Ne var bunda dememek gerek çünkü rahip adaylarının ezbere bilmesi gereken, hayat, felsefe, gökbilim, insan davranışı, coğrafya ve akla gelebilecek birçok konuda yazılmış yaklaşık 1000 kitap bulunuyor. Rehberimiz buradaki öğrencilerin günde en az 50-60 sayfa ezberlediğini ve bu tartışmalarla bilgilerini pekiştirdiğini söylüyor. Budist rahiplerin hafızalarını bir kataloglar dolabı olarak kullandıklarını ve her çekmecedeki bilgiye kolaylıkla ulaşabildiklerini, daha sonra günlerce sınava çekildiklerini okumuştum. Rehberimiz bunu doğruluyor.
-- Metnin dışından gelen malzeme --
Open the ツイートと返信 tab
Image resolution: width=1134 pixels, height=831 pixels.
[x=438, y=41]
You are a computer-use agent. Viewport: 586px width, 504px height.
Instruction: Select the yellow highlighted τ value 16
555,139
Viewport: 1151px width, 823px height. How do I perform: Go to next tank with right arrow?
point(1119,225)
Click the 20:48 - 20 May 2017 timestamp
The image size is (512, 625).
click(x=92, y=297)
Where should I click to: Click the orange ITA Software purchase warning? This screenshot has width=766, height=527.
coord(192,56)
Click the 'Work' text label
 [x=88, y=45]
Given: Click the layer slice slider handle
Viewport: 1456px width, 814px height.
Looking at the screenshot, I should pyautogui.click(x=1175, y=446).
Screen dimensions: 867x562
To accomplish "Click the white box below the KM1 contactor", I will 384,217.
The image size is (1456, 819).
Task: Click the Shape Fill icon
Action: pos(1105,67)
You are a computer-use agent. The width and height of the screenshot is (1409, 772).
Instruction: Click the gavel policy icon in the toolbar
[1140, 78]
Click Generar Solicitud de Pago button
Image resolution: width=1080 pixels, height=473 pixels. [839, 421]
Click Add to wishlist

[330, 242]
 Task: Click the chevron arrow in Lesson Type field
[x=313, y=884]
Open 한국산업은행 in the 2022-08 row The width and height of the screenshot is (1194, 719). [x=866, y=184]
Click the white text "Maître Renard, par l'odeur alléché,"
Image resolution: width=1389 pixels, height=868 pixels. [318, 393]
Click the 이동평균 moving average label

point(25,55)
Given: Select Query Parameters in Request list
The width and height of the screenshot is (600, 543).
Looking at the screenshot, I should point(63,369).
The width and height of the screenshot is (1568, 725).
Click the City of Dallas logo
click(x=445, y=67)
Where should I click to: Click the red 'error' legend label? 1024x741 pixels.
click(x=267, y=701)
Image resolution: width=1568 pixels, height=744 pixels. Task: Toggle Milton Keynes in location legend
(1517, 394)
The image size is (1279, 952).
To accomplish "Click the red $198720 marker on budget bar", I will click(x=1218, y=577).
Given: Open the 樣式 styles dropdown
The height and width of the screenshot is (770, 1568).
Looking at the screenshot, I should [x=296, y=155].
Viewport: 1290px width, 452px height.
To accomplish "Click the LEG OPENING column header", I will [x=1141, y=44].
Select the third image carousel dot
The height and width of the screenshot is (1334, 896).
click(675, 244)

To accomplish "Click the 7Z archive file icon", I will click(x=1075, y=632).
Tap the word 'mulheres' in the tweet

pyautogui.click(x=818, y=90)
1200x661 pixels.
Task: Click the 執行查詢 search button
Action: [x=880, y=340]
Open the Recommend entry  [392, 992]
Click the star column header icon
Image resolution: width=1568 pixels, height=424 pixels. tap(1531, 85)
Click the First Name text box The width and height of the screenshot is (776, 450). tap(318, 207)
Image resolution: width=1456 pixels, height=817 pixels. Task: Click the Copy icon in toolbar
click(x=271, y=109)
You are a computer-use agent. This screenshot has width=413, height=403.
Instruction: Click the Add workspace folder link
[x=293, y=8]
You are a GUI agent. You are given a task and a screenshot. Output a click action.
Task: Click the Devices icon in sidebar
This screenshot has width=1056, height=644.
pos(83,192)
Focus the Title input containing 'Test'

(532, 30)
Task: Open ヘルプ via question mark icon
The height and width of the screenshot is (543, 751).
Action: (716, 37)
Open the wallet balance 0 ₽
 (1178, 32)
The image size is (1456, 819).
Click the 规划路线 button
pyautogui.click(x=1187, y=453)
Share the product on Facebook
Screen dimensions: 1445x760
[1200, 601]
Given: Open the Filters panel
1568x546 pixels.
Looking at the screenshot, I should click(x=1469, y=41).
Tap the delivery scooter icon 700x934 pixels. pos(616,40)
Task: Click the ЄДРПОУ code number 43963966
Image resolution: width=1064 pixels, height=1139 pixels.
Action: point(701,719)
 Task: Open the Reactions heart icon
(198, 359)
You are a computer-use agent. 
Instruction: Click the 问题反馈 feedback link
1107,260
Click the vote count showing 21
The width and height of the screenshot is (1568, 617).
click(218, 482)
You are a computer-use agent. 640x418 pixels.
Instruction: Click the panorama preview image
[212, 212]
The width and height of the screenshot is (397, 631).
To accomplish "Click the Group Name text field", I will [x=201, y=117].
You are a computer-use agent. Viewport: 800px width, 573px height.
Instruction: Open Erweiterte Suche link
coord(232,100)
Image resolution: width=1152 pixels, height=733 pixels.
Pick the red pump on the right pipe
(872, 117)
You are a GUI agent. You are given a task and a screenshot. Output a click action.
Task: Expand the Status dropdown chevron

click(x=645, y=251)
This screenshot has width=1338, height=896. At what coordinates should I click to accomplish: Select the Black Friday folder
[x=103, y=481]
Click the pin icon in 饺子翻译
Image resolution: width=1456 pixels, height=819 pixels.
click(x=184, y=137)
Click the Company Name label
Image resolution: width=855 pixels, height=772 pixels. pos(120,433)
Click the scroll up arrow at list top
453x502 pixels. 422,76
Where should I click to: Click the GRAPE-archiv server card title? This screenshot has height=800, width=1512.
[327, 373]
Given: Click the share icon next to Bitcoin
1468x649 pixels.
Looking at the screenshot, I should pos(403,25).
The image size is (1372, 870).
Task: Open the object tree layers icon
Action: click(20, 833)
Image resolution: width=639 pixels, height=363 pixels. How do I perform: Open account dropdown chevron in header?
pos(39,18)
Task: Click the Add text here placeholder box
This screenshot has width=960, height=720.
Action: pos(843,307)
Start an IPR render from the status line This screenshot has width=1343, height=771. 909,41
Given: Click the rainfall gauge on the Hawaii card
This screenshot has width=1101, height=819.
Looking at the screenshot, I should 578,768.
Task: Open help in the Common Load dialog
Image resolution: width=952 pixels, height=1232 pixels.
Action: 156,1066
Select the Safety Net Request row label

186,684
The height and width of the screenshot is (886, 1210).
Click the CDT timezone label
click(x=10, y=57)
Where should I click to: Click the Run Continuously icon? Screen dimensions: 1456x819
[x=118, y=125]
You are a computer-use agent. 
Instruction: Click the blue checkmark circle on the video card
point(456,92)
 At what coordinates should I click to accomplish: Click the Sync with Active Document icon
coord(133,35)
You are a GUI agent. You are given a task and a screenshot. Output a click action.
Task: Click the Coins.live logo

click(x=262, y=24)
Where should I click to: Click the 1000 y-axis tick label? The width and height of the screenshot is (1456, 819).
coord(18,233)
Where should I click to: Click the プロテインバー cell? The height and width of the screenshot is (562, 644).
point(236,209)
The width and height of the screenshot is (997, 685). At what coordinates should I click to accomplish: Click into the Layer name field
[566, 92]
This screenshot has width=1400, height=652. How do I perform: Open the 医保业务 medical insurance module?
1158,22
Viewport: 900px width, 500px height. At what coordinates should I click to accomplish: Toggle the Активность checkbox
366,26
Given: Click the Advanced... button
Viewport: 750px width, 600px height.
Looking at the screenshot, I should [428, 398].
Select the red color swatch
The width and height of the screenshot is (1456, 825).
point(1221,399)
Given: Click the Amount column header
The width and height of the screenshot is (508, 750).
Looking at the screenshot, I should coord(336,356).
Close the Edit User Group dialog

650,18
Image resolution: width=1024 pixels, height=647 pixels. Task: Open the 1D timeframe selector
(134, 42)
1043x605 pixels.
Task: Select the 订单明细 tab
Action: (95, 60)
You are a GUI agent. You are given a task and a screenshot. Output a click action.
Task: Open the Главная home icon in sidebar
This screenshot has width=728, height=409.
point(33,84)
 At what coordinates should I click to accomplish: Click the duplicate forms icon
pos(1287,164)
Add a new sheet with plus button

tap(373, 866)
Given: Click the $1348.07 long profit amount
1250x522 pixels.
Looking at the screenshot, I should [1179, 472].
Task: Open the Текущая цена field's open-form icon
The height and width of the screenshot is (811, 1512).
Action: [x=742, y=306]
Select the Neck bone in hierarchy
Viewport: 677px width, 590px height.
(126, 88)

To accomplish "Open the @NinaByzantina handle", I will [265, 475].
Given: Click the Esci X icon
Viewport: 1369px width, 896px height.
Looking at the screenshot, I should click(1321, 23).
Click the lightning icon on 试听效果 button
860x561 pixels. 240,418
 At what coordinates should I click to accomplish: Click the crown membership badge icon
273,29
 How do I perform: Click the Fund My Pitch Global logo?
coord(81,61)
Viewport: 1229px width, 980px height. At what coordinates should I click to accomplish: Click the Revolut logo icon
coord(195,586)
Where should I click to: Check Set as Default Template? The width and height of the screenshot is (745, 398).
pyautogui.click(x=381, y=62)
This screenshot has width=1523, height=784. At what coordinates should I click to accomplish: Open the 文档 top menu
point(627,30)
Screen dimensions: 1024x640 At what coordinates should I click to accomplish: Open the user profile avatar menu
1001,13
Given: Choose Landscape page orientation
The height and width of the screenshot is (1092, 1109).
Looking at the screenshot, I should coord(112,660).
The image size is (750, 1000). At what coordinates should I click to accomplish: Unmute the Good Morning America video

Lhasa’dan ayrılıp Gyatse’ye doğru hareket ediyoruz. Yol boyunca yükselerek 5225 m. rakıma kadar çıkıyoruz. Arabadan çıkınca bir miktar baş dönmesi olsa da, adaptasyon kısa sürüyor. Bu ünlü noktada, kocaman Tibet köpekleri ve yaklarla fotoğraf çektiren Çinlileri fotoğraflıyoruz. Bu noktadan itibaren Yamdrok-Tso gölünün turkuaz yeşili uzun süre bize eşlik ediyor. Gökyüzü koyu mavi, bembeyaz parça parça bulutlar, Himalayalar görünmeye başladı, karla kaplı dağlar, tertemiz hava. Masaldayız sanki.

Gyatse’ye varıyoruz. Çinli nüfusun göreceli olarak az olduğu, yün ve ahşap üretimi ve efsanevi halıcılığı ile ünlü bir kasaba. Şehrin ilerisinde yükselen Dzong (eski kale), Baiju Tapınağı ve Kumbum Chörten görülmesi gereken noktalar.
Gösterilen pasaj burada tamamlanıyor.